Это определение с незначительными вариациями фигурирует во всех законопроектах или законах о «праве попробовать», с которыми я ознакомился. Любой, кому хоть немного известно о разработке медикаментов, знает, что, когда пройдена лишь первая фаза исследования, добытой учёными информации слишком мало для того, чтобы дать зелёный свет более широкому использованию препарата. Как правило, на первом этапе к исследованию привлекают менее 30 субъектов, а целью является поиск наиболее вредных побочных эффектов. Результаты, полученные на первой фазе клинического испытания, недостаточны для определения уровня безопасности экспериментального препарата, да она и не предназначена для этого. Здесь, главным образом, выявляют основные побочные эффекты и, используя процесс, известный как эскалация дозы, определяют то, что обычно называют «максимально переносимой дозой». Действуя в этих узких рамках, совершенно невозможно установить, является ли препарат безопасным. Чтобы сделать это, необходимы фаза II и фаза III. Испытания фазы I следует рассматривать как скрининговый тест, направленный на выявление наиболее явных токсических эффектов. При этом фазы II и III служат для проверки полученных результатов. Действительно, даже испытания фазы III не всегда могут надлежащим образом продемонстрировать безопасность препарата; нет ничего необычного в том, что некоторые побочные эффекты проявляют себя лишь после того, как препарат поступил в продажу, то есть тогда, когда его начинает принимать гораздо больше людей, чем раньше. Более того, только 5% всех противораковых медикаментов, проходящих клинические испытания, в итоге получают одобрение, и их рекомендуют для использования. Из препаратов, прошедших вторую фазу исследования, только 30% переходят к третьей. Вспомним поучительный пример применения амонифида для лечения рака молочной железы. Препарат прошёл первую фазу испытаний, но в ходе второй фазы проявилась серьёзная, опасная для жизни гематологическая токсичность.

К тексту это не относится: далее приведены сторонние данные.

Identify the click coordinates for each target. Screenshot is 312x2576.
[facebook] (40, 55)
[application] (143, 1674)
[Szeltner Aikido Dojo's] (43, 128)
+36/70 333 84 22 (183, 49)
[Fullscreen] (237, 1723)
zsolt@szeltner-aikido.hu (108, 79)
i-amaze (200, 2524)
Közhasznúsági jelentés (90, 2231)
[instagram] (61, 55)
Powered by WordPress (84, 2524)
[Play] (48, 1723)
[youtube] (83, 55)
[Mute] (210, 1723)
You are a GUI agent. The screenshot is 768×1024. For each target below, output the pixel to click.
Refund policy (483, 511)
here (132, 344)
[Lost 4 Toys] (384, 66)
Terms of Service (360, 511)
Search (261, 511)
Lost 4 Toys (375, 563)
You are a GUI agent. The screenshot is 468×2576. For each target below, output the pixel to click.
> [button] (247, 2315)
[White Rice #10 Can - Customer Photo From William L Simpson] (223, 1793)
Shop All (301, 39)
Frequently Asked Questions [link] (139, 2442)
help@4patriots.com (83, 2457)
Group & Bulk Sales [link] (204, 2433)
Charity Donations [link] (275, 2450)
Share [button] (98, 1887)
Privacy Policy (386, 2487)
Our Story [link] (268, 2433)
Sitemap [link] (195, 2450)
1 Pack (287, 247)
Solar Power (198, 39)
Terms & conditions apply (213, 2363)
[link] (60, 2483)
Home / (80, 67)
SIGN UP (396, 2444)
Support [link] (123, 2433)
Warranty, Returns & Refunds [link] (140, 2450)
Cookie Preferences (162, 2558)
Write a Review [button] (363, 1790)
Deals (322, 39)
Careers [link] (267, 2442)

Законы, дающие «право попробовать», ставят доступ к препаратам в зависимость от уровня доходов. Причина в том, что все они содержат пункт, в котором говорится, что медицинские страховые компании не должны платить за экспериментальное лечение. Они могут заплатить, если захотят, но какова вероятность того, что страховая компания оплатит такого рода лечение? При этом почти все законы, дающие «право попробовать», гласят, что компания, предоставляющая экспериментальное терапевтическое средство в соответствии с «правом попробовать», может взимать с больного плату. (Одним из примечательных исключений, как я узнал год назад, является Техас, где закон, дающий «право попробовать», запрещает требовать с больного плату.) Неизлечимо больной человек, прежде чем умрёт, может запросто обанкротиться, расплачиваясь за законы, дающие «право попробовать». Во всяком случае, многие не могут получить доступ к экспериментальной терапии с помощью этих законов, потому что у них просто-напросто нет денег или нет возможности организовать сбор средств, необходимых для лечения.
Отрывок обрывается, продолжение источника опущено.